Aberrant Brain Bile Acid Signaling and Cholesterol Accumulation: A New Look at Mechanisms in Hepatic Encephalopathy

The article by McMillin et al¹ in the current issue of Cellular and Molecular Gastroenterology and Hepatology documents increased cholesterol accumulation in cerebral cortical neurons of mice treated with the liver toxin azoxymethane (AOM) that was associated with decreased bile acid synthesis, implicating the involvement of brain cholesterol in the pathogenesis of acute hepatic encephalopathy (acute HE).

HE is a major neurologic disorder associated with severe liver disease that presents in acute and chronic forms. HE resulting from acute liver failure occurs after massive liver necrosis, viral hepatitis, acetaminophen toxicity, or exposure to various hepatotoxins. However, the precise mechanism underlying the neurotoxicity of HE still remains unclear. Although the dominant view has been that gut-derived nitrogenous toxins are not extracted by the diseased liver and thereby enter the brain (eg, ammonia) where it exerts deleterious effects, McMillin et al¹ explored a crucial signaling pathway (bile acid signaling and associated defective cholesterol metabolism in brain) that may be involved in pathogenesis of acute HE.

The brain is the most cholesterol-rich organ in the body. The majority (70%–80%) of cholesterol in the adult brain is found in myelin sheaths and in the plasma membranes of astrocytes and neurons. In addition to an essential structural component for cellular membrane and myelin, cholesterol is also a vital precursor of steroid hormones and bile acid synthesis. Such synthesis has been shown to be present in the brain, and is the predominant method by which the brain regulates cholesterol homeostasis. However, currently little is known about the role of bile acid signaling in acute HE.

McMillin et al¹ showed that total and free cholesterol levels, but not esterified cholesterol levels, were increased significantly with the onset of neurologic complications in AOM-treated mice. The investigators showed that such cholesterol accumulation was associated with a decreased bile acid synthesis pathway, which is catalyzed by a cytochrome p450 46A1, through the farnesoid X receptor–mediated mechanisms.

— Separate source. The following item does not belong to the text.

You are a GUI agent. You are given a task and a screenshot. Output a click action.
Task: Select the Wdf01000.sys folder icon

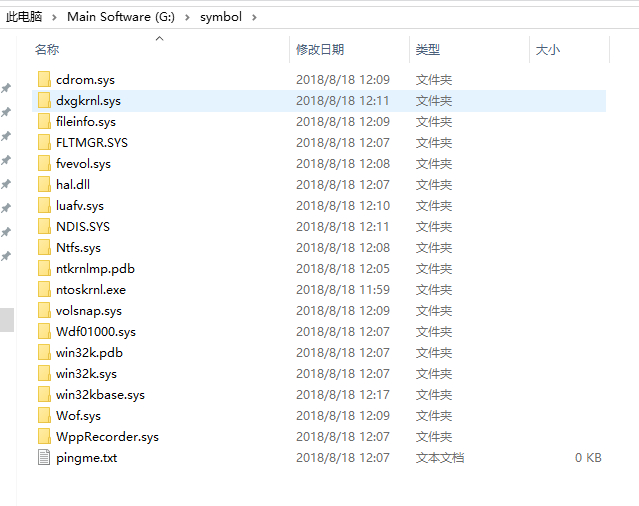(x=43, y=331)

The investigators further documented that treatment of mice with 2-hydroxypropyl-β-cyclodextrin (2-HβC), a modified cyclodextrin, which is well known to change the physicochemical properties of lipophilic compounds, diminished the AOM-induced cholesterol accumulation in the brain. A unique aspect of this study was an investigation into whether the cholesterol build-up in the brain plays any role in the neurologic deficits associated with acute liver failure. McMillin et al¹ documented that treatment of mice with 2-HβC before AOM injection significantly delayed the neurologic decline, and increased the time taken to reach hepatic coma, suggesting that the neuroprotective actions of 2-HβC likely were due to the prevention of cholesterol build-up in brain. In addition, the investigators examined neuromuscular complications in HE that may be pertinent to the role of cholesterol in this condition. They found that AOM-treated mice showed an increased degree of external rotation of both the forelimbs and hind limbs, which commonly occurs in ataxia, and that treatment with 2-HβC reduced this effect.

Although these findings provide valuable information regarding the role of cholesterol and bile acid synthesis in the pathogenesis of HE, further investigations related to the factors/mechanisms involved in cholesterol metabolism and bile acid synthesis may provide a better understanding of the molecular events involved in the pathogenesis of acute HE. Moreover, studies using more appropriate animal models of acute liver failure (eg, both rat and mice models of acute liver failure induced by acetaminophen or thioacetamide) would have provided more convincing data on the potential role of cholesterol and bile acid signaling in brain in acute HE. Furthermore, the current dominant view of the pathogenesis of HE is that gut-derived ammonia is not adequately eliminated by the diseased liver and subsequently enters the systemic circulation, and ultimately the brain, where it exerts deleterious effects. However, it is unclear whether ammonia has any effect on altered cholesterol metabolism in acute HE or whether ammonia has any additive or synergistic effect on cholesterol accumulation in the brain after acute liver failure. An investigation of potential factors (eg, ammonia, cytokines), as well as the precise cell types involved in bile acid synthesis and cholesterol imbalance in the brain, would have provided the identification of crucial events involved in the pathogenesis of acute HE.

The study by McMillin et al¹ further showed increased cholesterol accumulation in cortical neurons of mice after acute liver failure and that the associated decrease in the bile acid signaling pathway are potentially important. McMillin et al¹ also showed that 2-HβC is able to delay the neurologic decline significantly, as well as to increase the time taken to reach hepatic coma. These promising findings strongly support an important translational implication for the treatment of HE as existing therapeutic strategies focused on liver improvement, or direct neuroprotection thus far have shown little beneficial effects. The identification of the precise molecular mechanisms and etiological factors involved in the accumulation of brain cholesterol and the associated defect in neuronal integrity after acute liver failure may yield novel pathways for neuroprotection in acute HE.